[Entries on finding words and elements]
┄┄┄┄┄┄
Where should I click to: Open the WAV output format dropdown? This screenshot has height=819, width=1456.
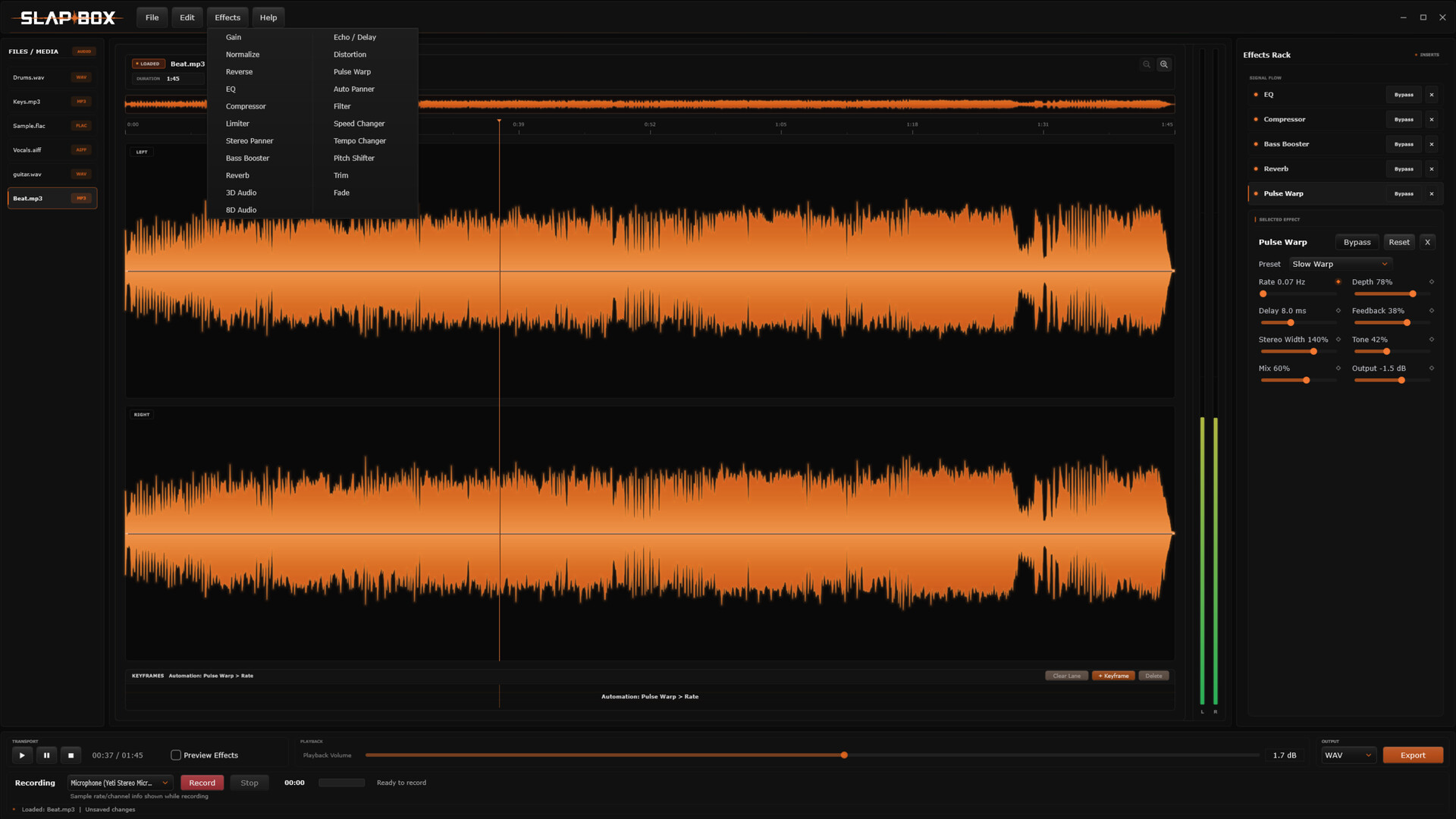(1348, 755)
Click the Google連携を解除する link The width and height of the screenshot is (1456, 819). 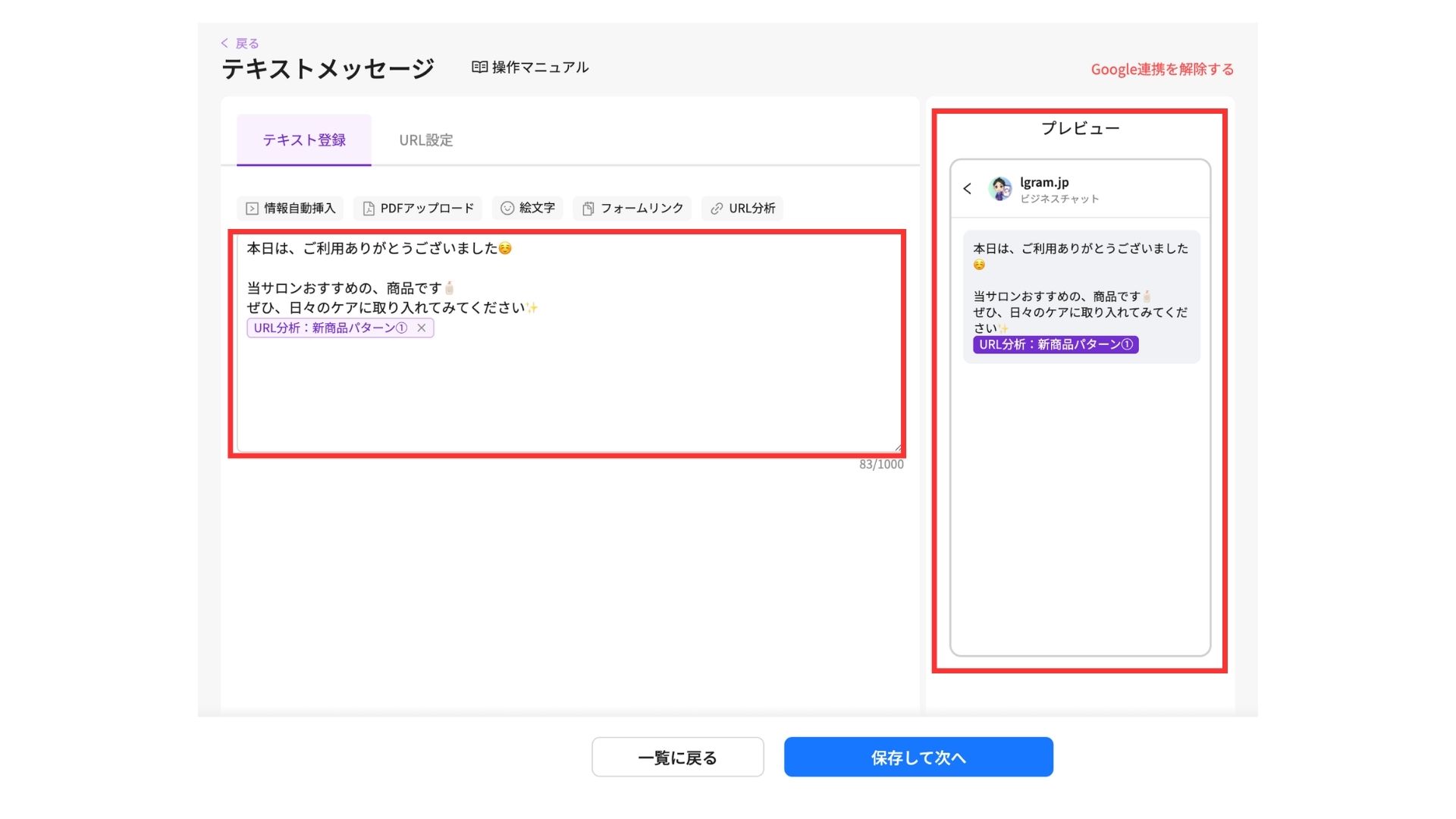tap(1162, 70)
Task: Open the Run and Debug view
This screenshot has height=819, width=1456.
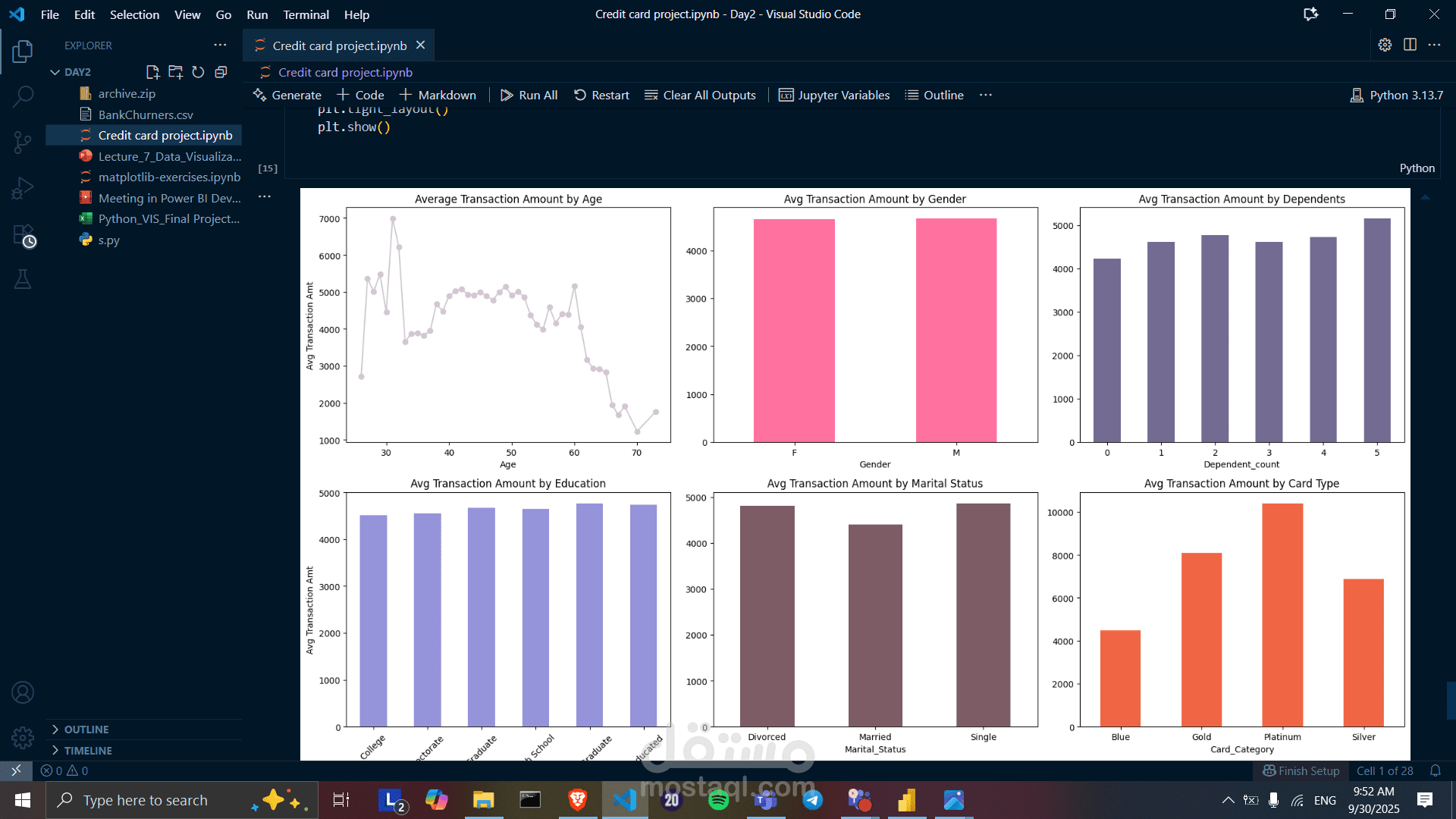Action: click(23, 187)
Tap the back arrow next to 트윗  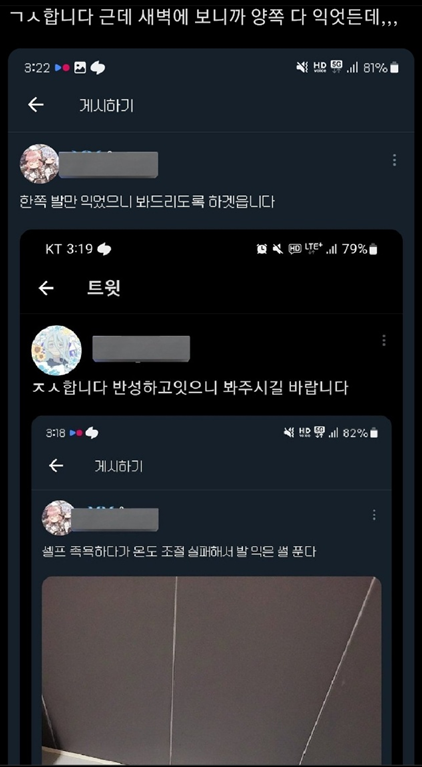46,288
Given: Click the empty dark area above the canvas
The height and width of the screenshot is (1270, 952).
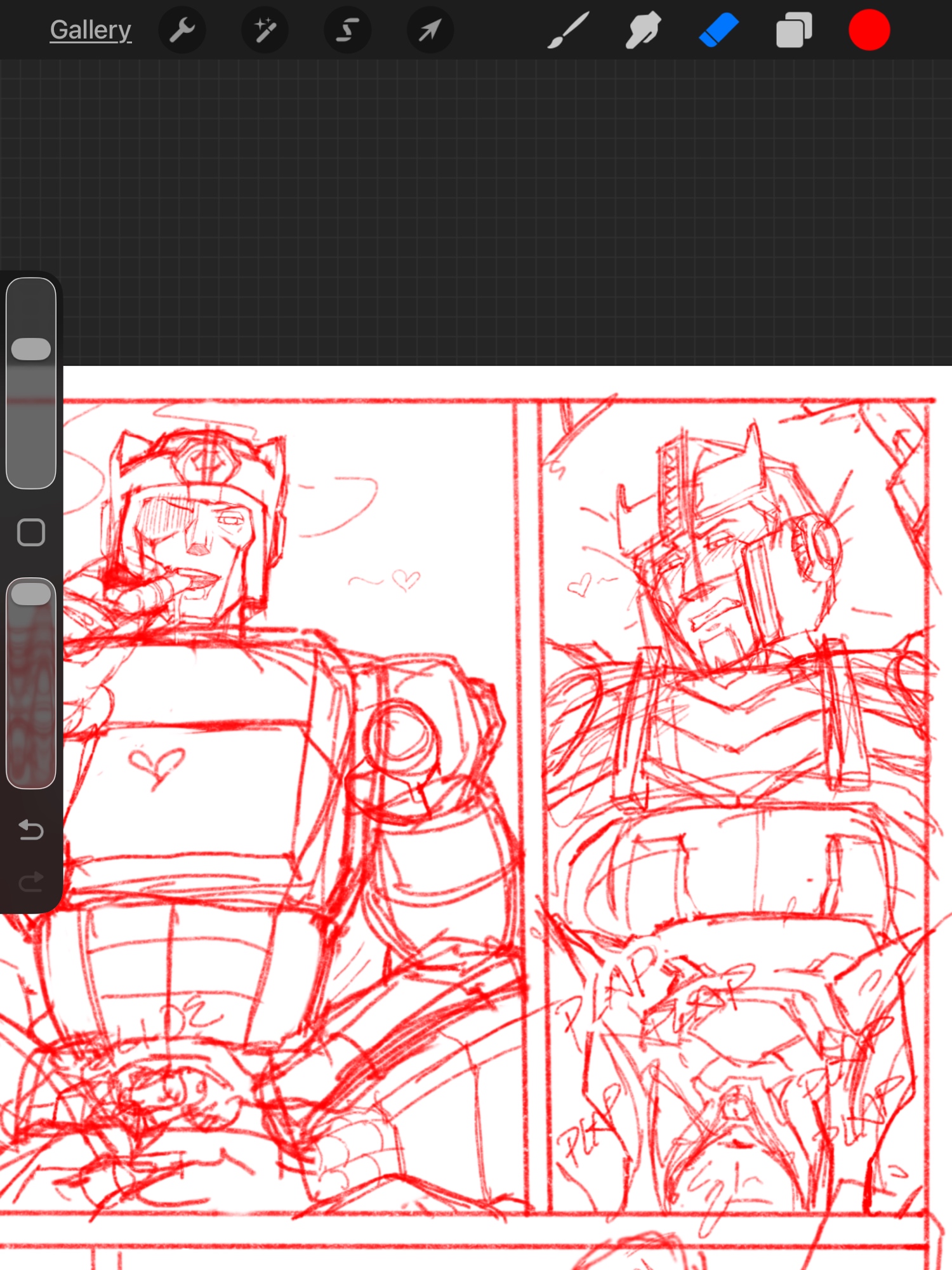Looking at the screenshot, I should tap(476, 210).
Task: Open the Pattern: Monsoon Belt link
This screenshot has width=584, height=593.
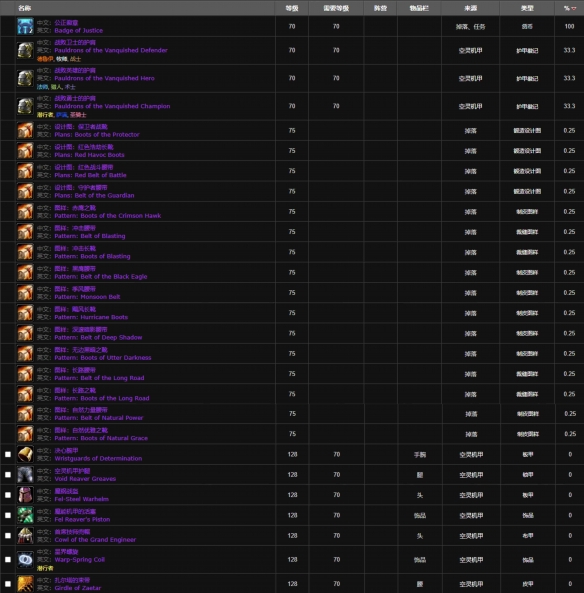Action: (87, 297)

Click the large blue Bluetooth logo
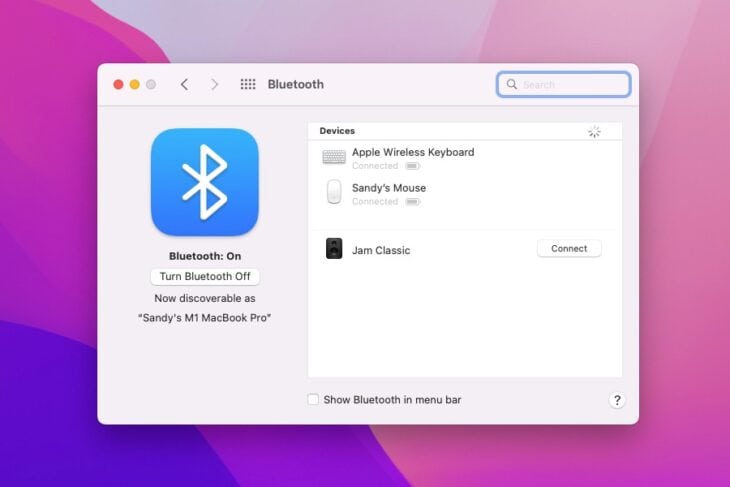coord(204,182)
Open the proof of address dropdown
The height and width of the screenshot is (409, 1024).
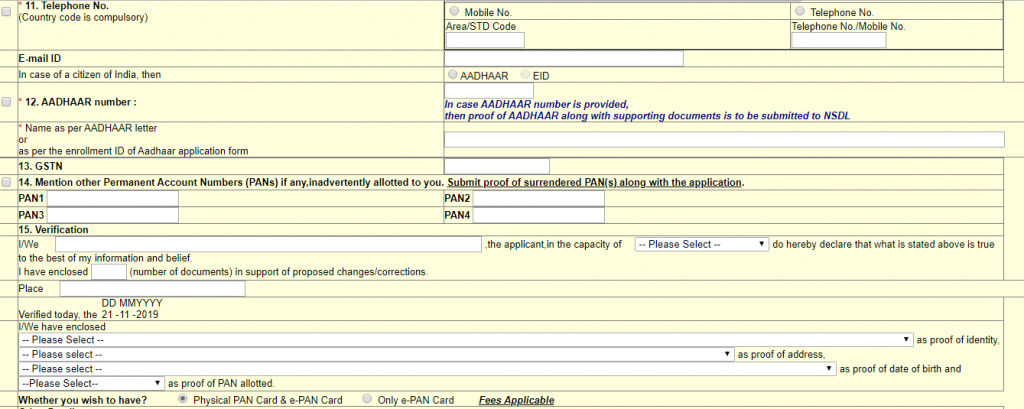click(376, 354)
┄┄┄┄┄┄
**TASK DETAILS:** Give back, word for word, the lines of the records starting at the one that contains "Given: Click the" and continuing through the last line of the records. Omit the pictures.

**PROBLEM SOLUTION:**
Given: Click the empty dark area above the canvas
The height and width of the screenshot is (1270, 952).
Looking at the screenshot, I should tap(476, 210).
Task: Open the Pattern: Monsoon Belt link
This screenshot has width=584, height=593.
Action: (87, 297)

Click the large blue Bluetooth logo
coord(204,182)
Open the proof of address dropdown
The height and width of the screenshot is (409, 1024).
click(376, 354)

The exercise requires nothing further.